Thursday, March 18, 2021

Good Riddance to the Filibuster

One of the reasons for Congress' paralysis in passing popular legislation is the filibuster in the U.S. Senate which allows  the minority party to effectively block legislation backed by a majority of Senators.  Combined with the disproportionate representation of small rural states in the Senate and the anti-democratic aspects of the Electoral College, America's democracy is increasingly become a joke.  The filibuster is nowhere in the constitution and was infrequently used until the 20th century and then mainly for the purpose of blocking civil rights legislation.  Now we are seeing a similar use by Republicans who at the state level are seeking to disenfranchise voters and also seek kill the For the People Act, already passed by the House of Representatives, which would end GOP abuses at the state level and also limit gerrymandering and so-called dark money in political campaigns. Originally, to use the filibuster, one Senator or a series had to speak nonstop to the chamber to stall legislation.  Now, no such requirement exists.  Democrats and President Biden are moving towards abolishing the anti-democratic practice which allows tyranny of the minority.  A column in the Washington Post looks at where we find ourselves.  Here are highlights:

Change is on the way. President Biden has signaled that the days of the Senate filibuster’s stranglehold on majority rule are numbered. Senate Minority Leader Mitch McConnell (R-Ky.) is scared to death that he’s right.

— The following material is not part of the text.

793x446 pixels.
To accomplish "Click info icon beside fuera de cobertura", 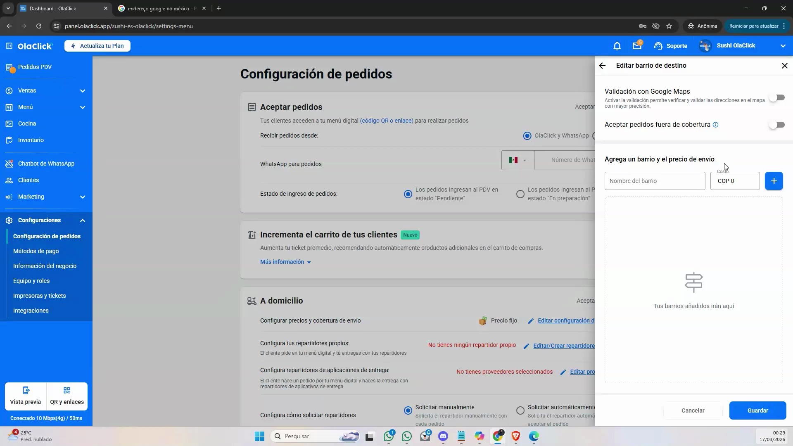I will click(716, 125).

McConnell is particularly worried that Democrats will use their majorities in the House and Senate to enact fundamental reforms to our political system, from protecting voting rights to containing dark money’s influence on elections. That’s why the man who supposedly loves Congress’s upper chamber promised to create “a completely scorched earth Senate” if Democrats try to make it easier to pass legislation.

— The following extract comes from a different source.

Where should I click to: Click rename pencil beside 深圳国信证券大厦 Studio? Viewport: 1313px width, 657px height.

Biden warming up to the idea of making the filibuster much harder to use is big news, given his reluctance to take this step in the past. He’s responding to reality. As the president told ABC News’s George Stephanopoulos on Tuesday: “It’s getting to the point where, you know, democracy is having a hard time functioning.”

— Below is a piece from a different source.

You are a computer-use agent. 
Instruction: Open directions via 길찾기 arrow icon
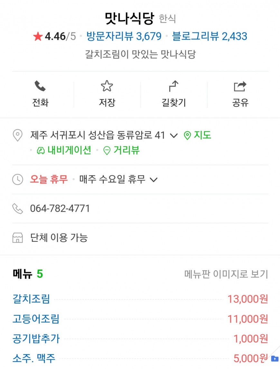[x=173, y=86]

The No. 2 Democrat in the Senate, Richard J. Durbin of Illinois, made it clear where things are headed when he declared on Monday that the filibuster was “making a mockery of American democracy.” Sen. Chris Van Hollen (D-Md.) said in an interview that it is becoming ever more obvious that Republican abuse of the filibuster “is a direct threat to President Biden’s effort to pass his ambitious agenda.”

Biden is a well-known Senate institutionalist. He practically grew up in the Senate, having arrived shortly after his 30th birthday. He thus has more standing than just about anyone to persuade the filibuster’s staunchest Democratic supporters, Sens. Joe Manchin of West Virginia and Kyrsten Sinema of Arizona, of two things. First, the time for major new restraints on the filibuster has come; second, and just as important, that the current abuse of the filibuster flies in the face of authentic Senate tradition.

At the beginning of the republic, he noted, “there was no filibuster.” Then, “there was the talking filibuster, used rarely, mostly against civil rights. Then there was a slow rise [in its use] through the latter half of the 20th century, then it skyrocketed under Sen. McConnell,” Jentleson said to me in an interview. Little wonder, as the author noted, that the word filibuster comes from Dutch references to pirates.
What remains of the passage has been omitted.